Young Wayne Blazed a Big Trail

Discussing John Wayne's first major film, The Big Trail, with Richard Schickel.

Categories: Westerns

By: Henry Cabot Beck 06/01/2008

The Big Trail (1930) succeeded in recreating, from the widest vistas to the smallest details, the saga of those men, women and children who crossed and populated the new frontier in the mid-1800s.  

The movie also did everything any film could have done to launch the career of a major star, in this case, the young John Wayne in his first major screen appearance.

Notwithstanding the quality of the picture and the presence of the Duke, The Big Trail is one of the most impressive Westerns in movie history, seen by the fewest people.

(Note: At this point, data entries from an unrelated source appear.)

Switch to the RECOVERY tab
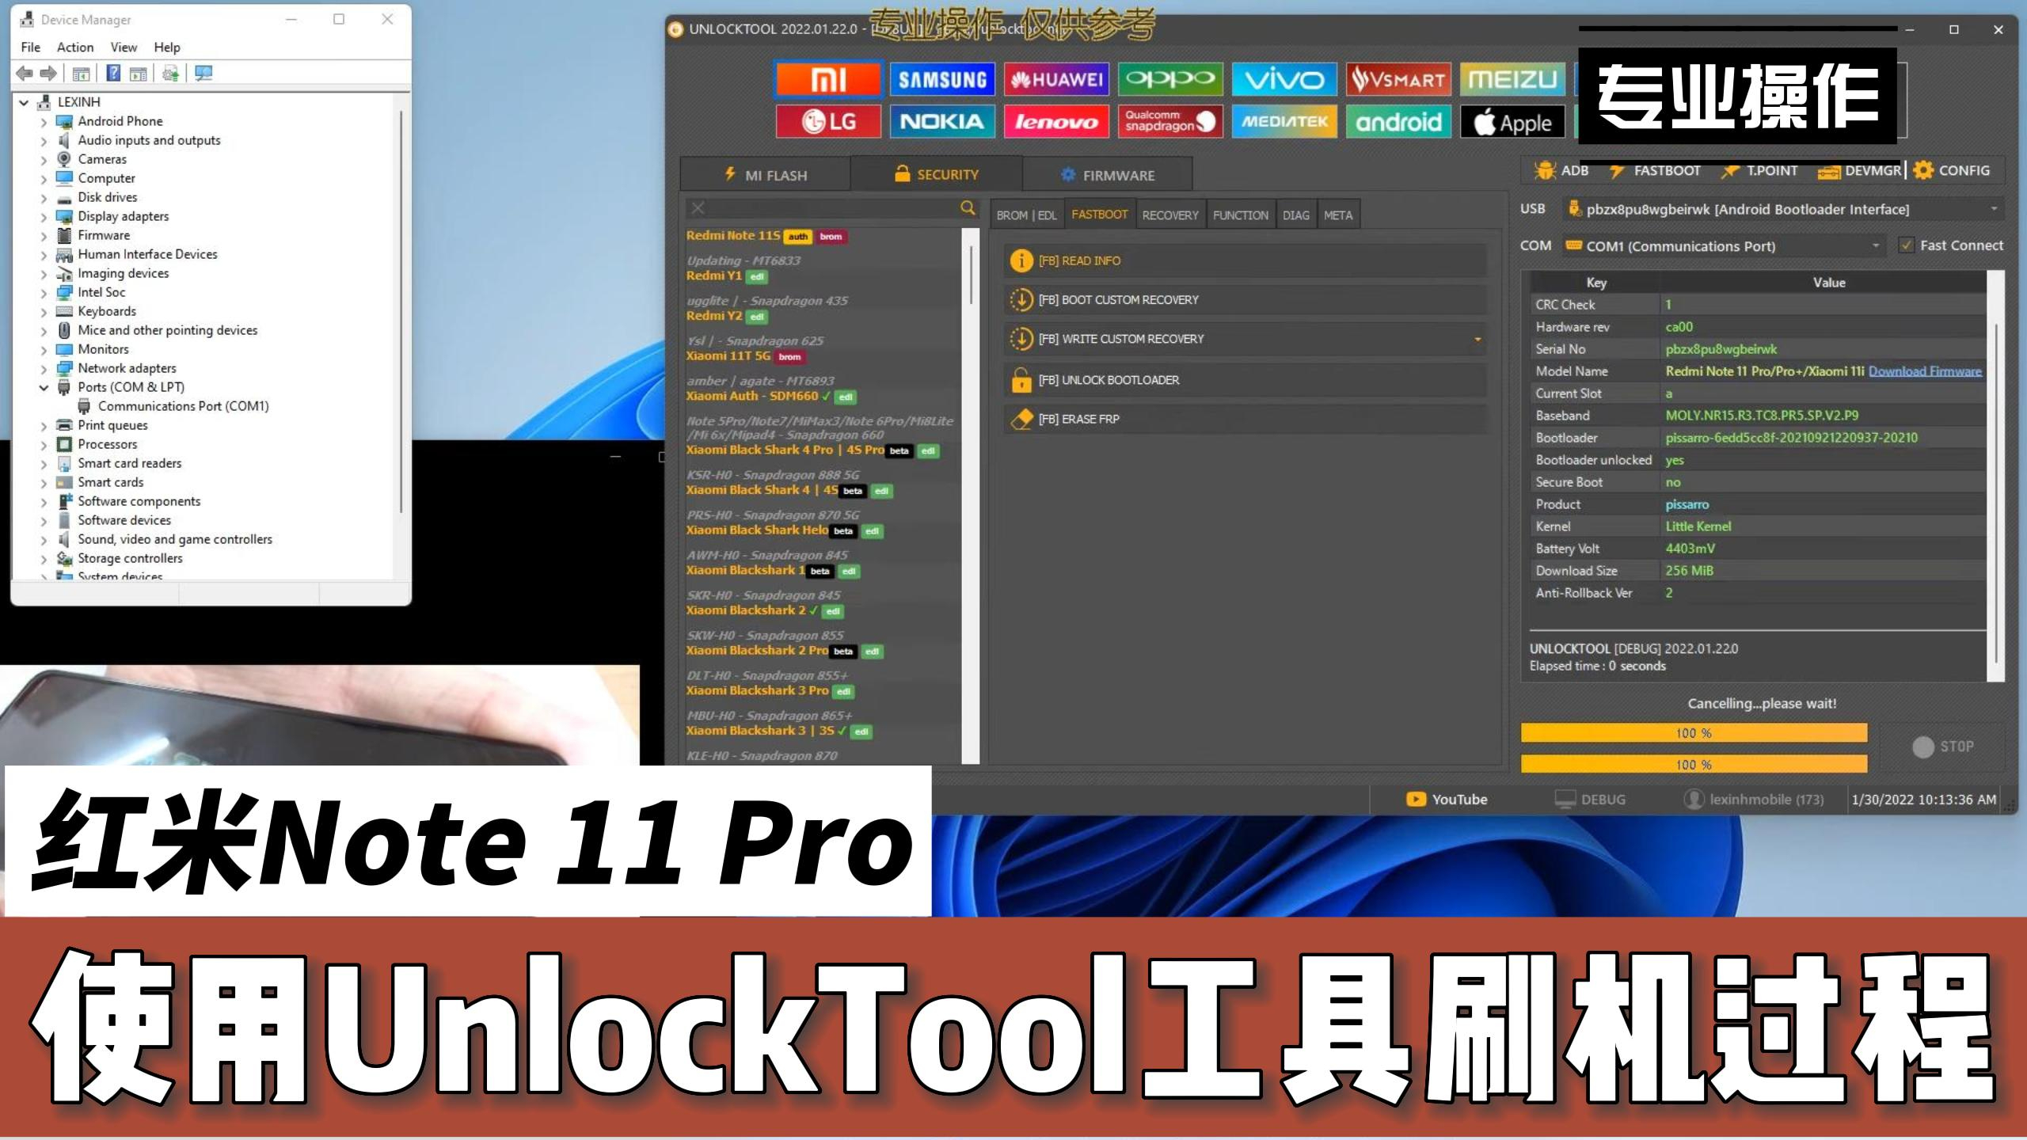This screenshot has height=1140, width=2027. [1168, 215]
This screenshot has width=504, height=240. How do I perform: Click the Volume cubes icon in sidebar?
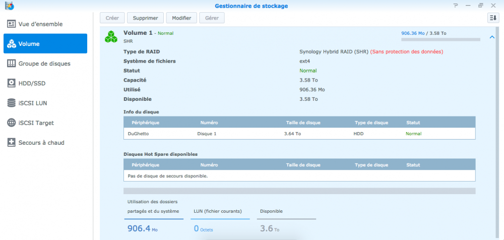(12, 44)
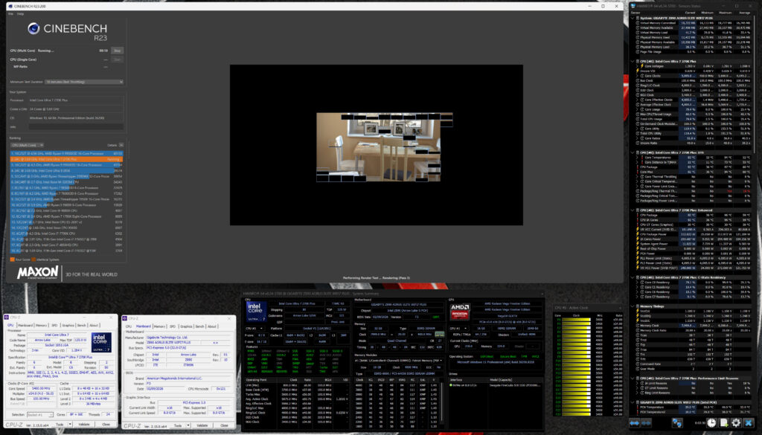
Task: Expand the Core Clocks sensor row
Action: [637, 76]
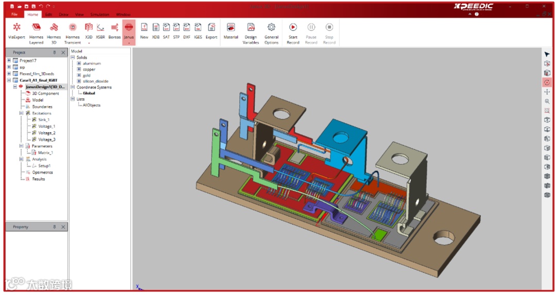Select the arrow pointer tool
The width and height of the screenshot is (556, 295).
(x=547, y=54)
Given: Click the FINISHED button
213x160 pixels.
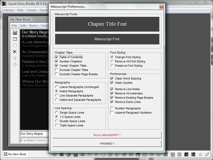Looking at the screenshot, I should pyautogui.click(x=107, y=143).
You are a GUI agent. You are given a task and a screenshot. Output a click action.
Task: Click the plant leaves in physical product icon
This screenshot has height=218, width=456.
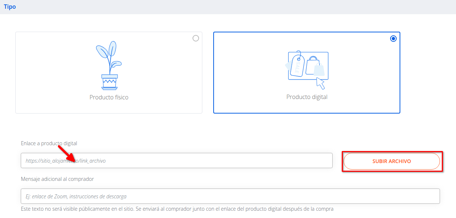(x=108, y=55)
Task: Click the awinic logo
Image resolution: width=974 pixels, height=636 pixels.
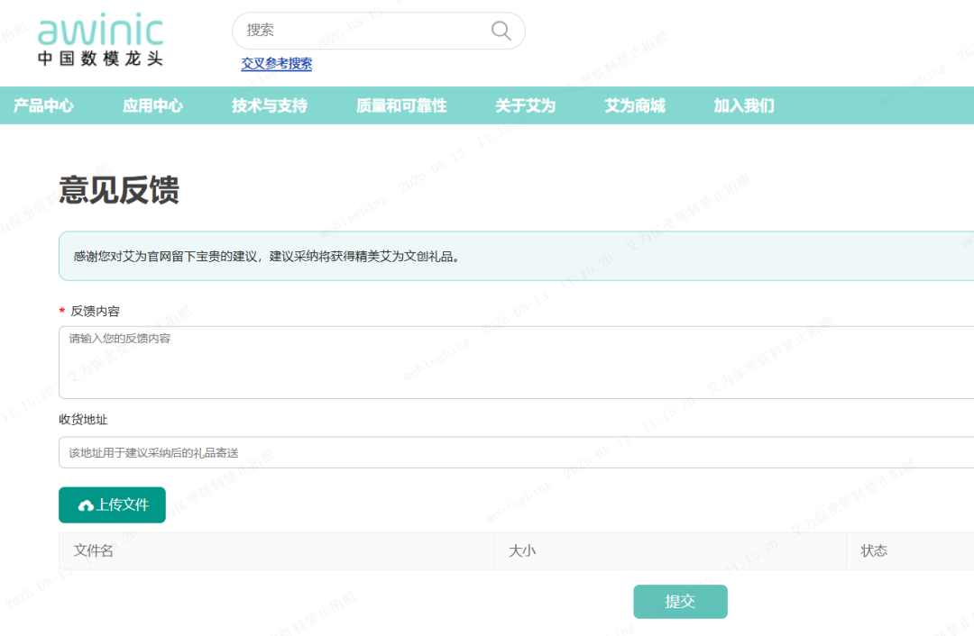Action: [100, 41]
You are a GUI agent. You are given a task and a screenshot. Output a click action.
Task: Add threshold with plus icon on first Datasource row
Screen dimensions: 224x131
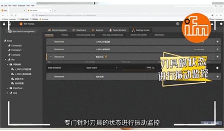click(218, 42)
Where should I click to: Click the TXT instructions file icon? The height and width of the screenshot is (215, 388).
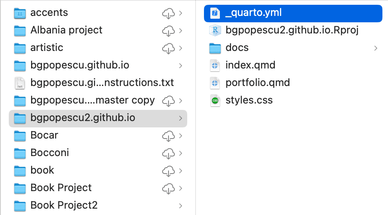tap(20, 83)
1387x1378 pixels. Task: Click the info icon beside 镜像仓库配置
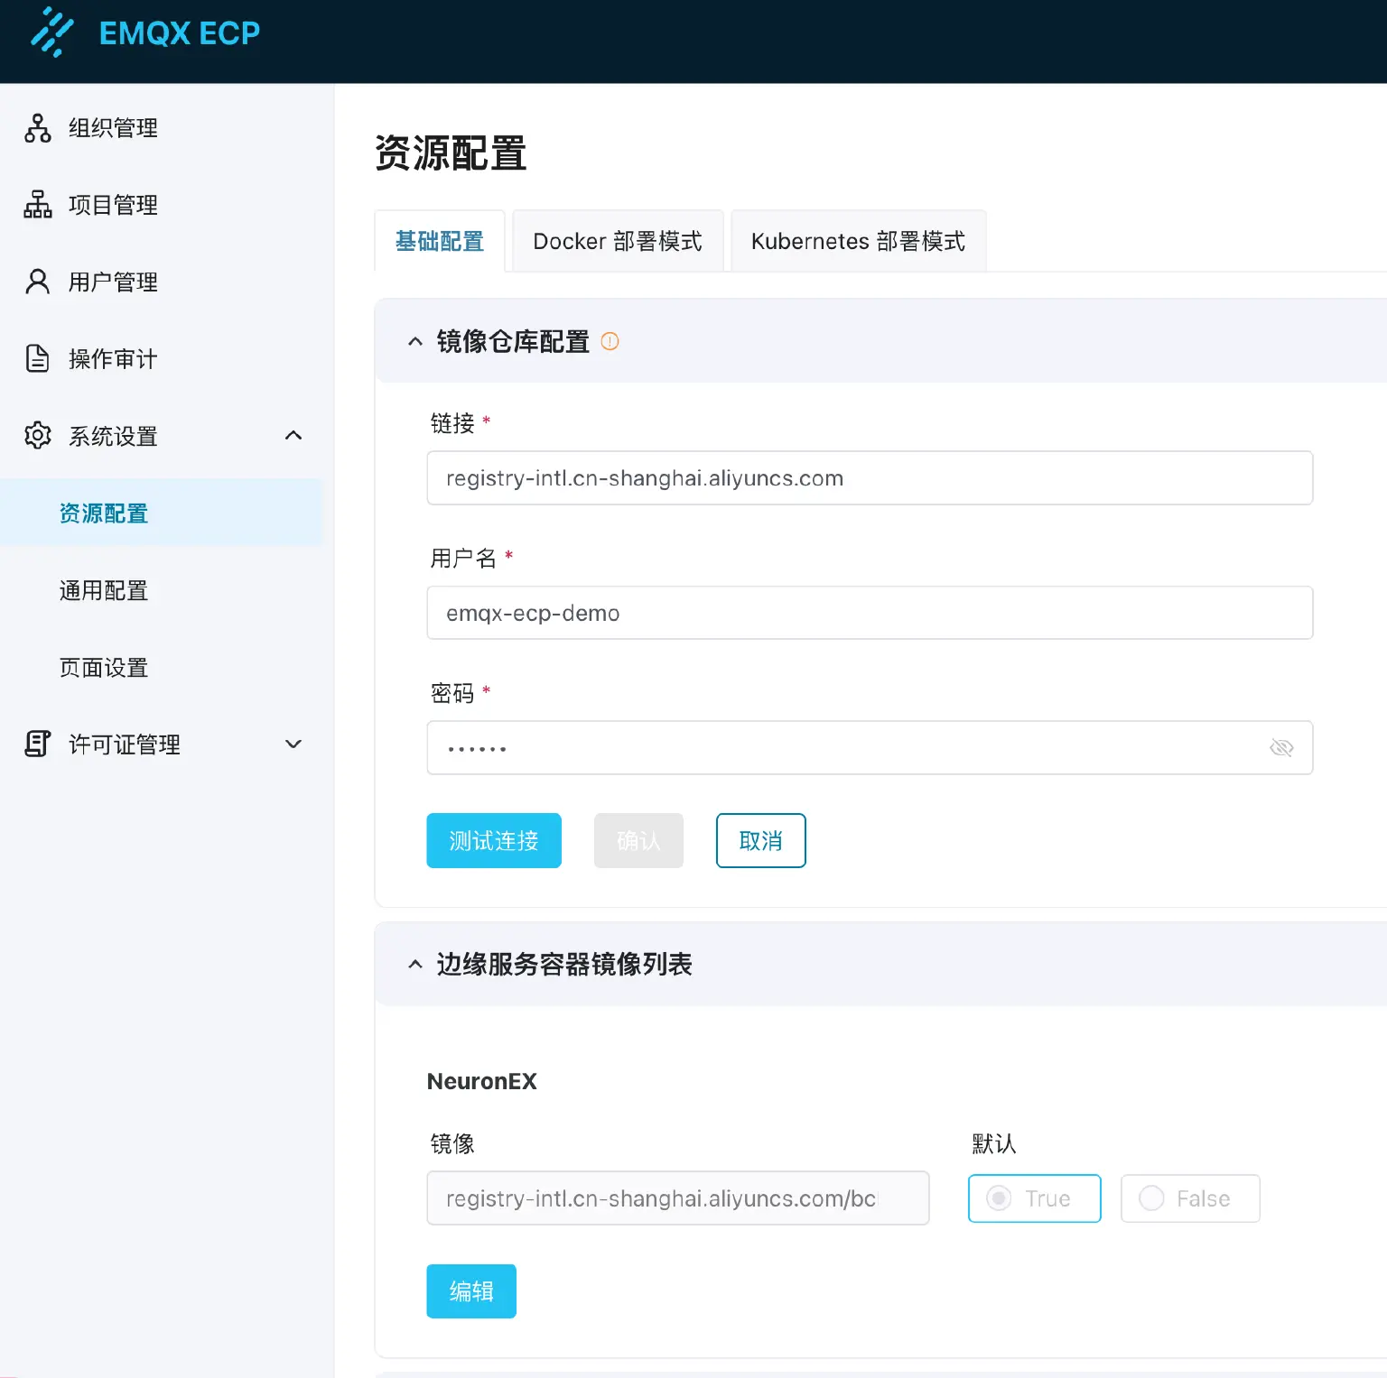click(610, 342)
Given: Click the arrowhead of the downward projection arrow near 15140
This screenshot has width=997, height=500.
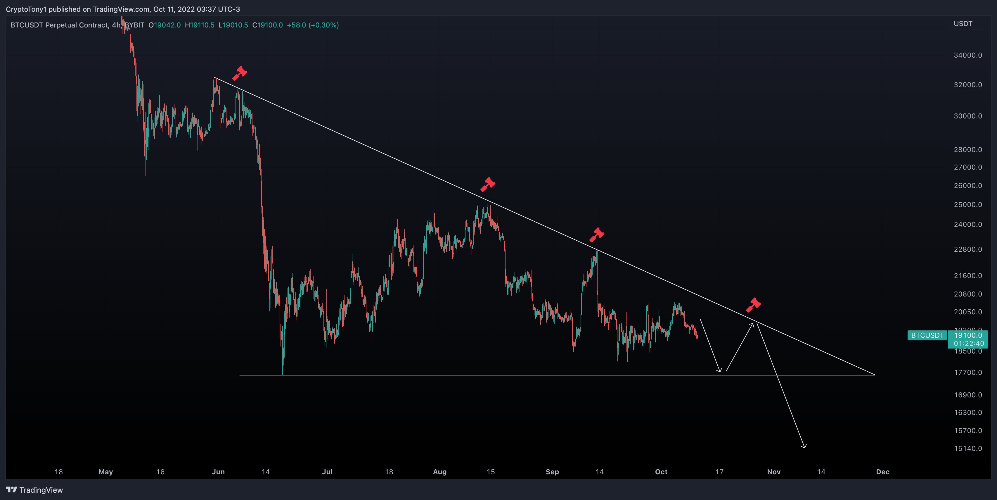Looking at the screenshot, I should (804, 446).
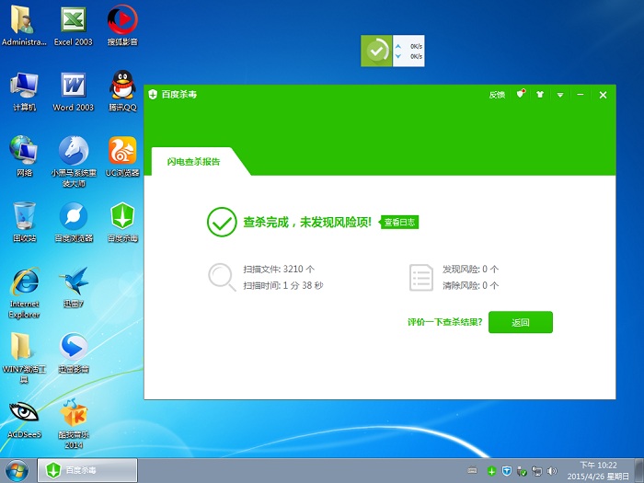Click the 查看日志 view log button
The image size is (644, 483).
click(x=399, y=222)

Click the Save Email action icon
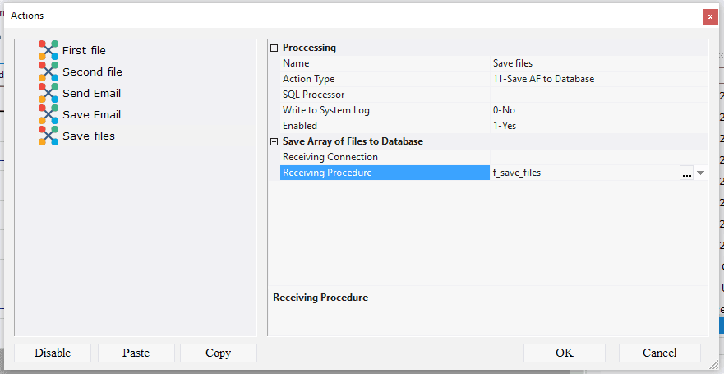click(x=48, y=114)
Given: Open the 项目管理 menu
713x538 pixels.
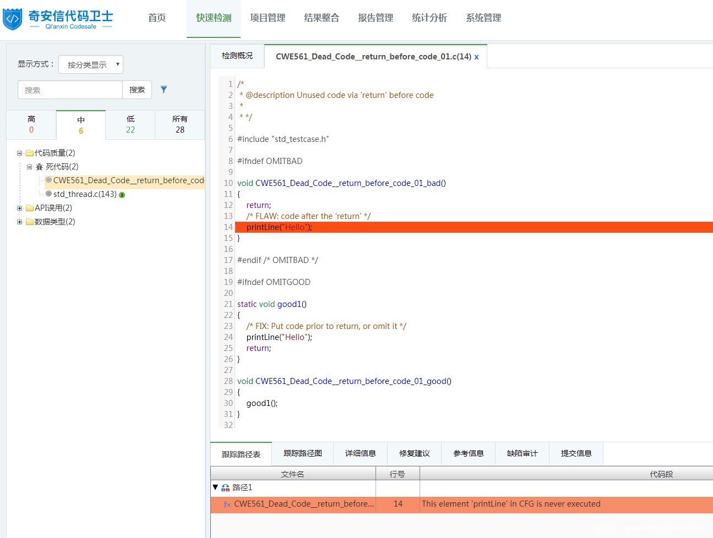Looking at the screenshot, I should click(268, 18).
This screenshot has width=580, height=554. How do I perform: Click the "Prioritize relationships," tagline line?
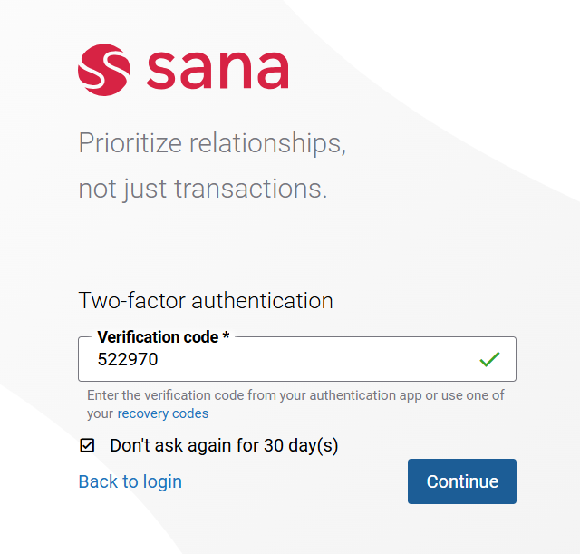(212, 143)
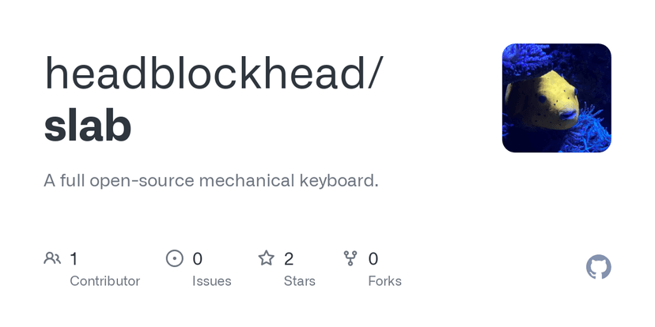The height and width of the screenshot is (327, 655).
Task: Click the contributor count number 1
Action: tap(74, 258)
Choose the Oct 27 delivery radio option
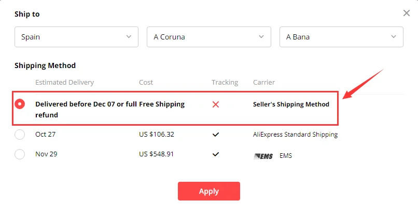This screenshot has width=418, height=214. pyautogui.click(x=20, y=135)
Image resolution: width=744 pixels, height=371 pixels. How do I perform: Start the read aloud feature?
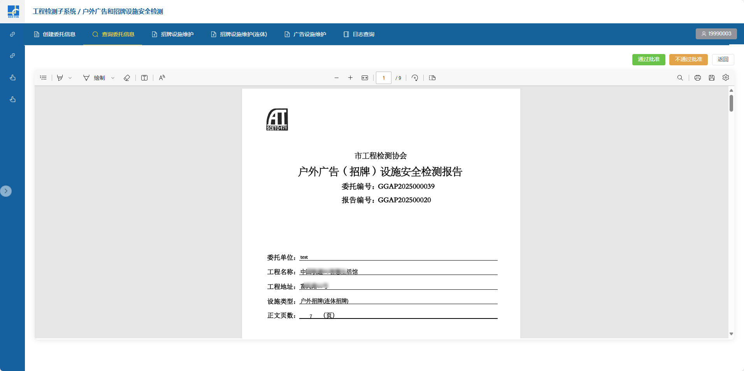coord(162,78)
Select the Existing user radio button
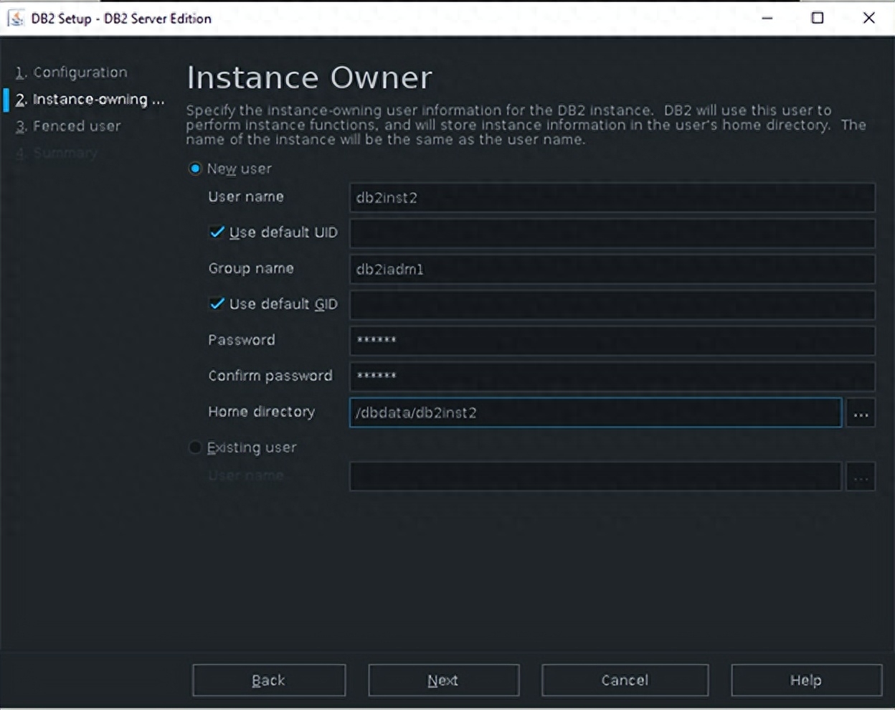 click(x=194, y=448)
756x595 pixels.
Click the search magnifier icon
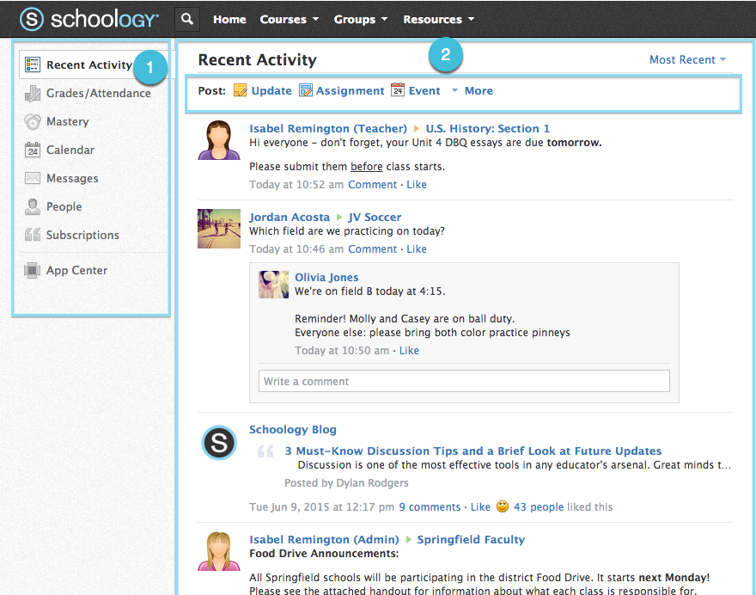tap(187, 19)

Directed by Raoul Walsh, the movie tells the story of a huge wagon train crossing thousands of miles from the Mississippi to a valley in Washington State. To make the film, Walsh employed 20,000 extras and 93 principal actors. He used 725 natives from five different Indian tribes acting as scouts and, in one amazing sequence, hostiles, and the picture made use of 185 wagons, 1,800 cows, 1,400 horses, 500 buffalos and, we are told, 700 chickens, pigs and dogs.  It’s probably safe to assume that some of the additional crew of 200 were carrying shovels and buckets.

They filmed the movie for four months across 4,300 miles and seven different states. If all that wasn’t enough, they shot, simultaneously, two different English-language versions, and, since dubbing as we know it was not yet technically possible, they also filmed separate versions for Spanish, Italian and German audiences with entirely different casts.  

Of course none of this would be particularly memorable were it not for the fact that the movie is a fantastically entertaining spectacle, containing a staggering amount of choreography and minutiae—every frame loaded with multiple layers of detail and activity. One of the primary reasons that so few people have seen the film as it was intended is that The Big Trail is one of the first widescreen films ever made, and director Walsh took full advantage of the size and scope that the 70mm film afforded him.